The chemokine interleukin-8 acutely reduces Ca(2+) currents in identified cholinergic septal neurons expressing CXCR1 and CXCR2 receptor mRNAs.

The chemokine IL-8 is known to be synthesized by glial cells in the brain. It has traditionally been shown to have an important role in neuroinflammation but recent evidence indicates that it may also be involved in rapid signaling in neurons. We investigated how IL-8 participates in rapid neuronal signaling by using a combination of whole-cell recording and single-cell RT-PCR on dissociated rat septal neurons. We show that IL-8 can acutely reduce Ca(2+) currents in septal neurons, an effect that was concentration-dependent, involved the closure of L- and N-type Ca(2+) channels, and the activation of G(ialpha1) and/or G(ialpha2) subtype(s) of G-proteins. Analysis of the mRNAs from the recorded neurons revealed that the latter were all cholinergic in nature.

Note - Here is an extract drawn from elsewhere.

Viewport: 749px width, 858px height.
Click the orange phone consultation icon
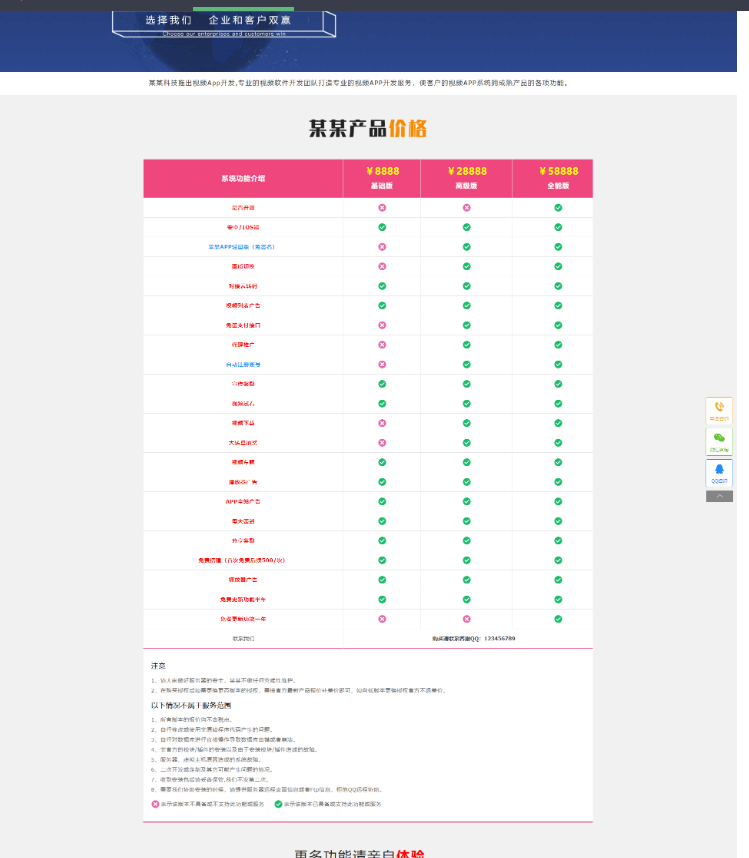[719, 410]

Moreover, we found that all cholinergic neurons that responded to IL-8, expressed mRNAs for either one or both IL-8 receptors CXCR1 and CXCR2. This is the first report of a chemokine that modulates ion channels in neurons via G-proteins, and the first demonstration that mRNAs for CXCR1 are expressed in the brain. Our results suggest that IL-8 release by glial cells in vivo may activate CXCR1 and CXCR2 receptors on cholinergic septal neurons and acutely modulate their excitability by closing calcium channels.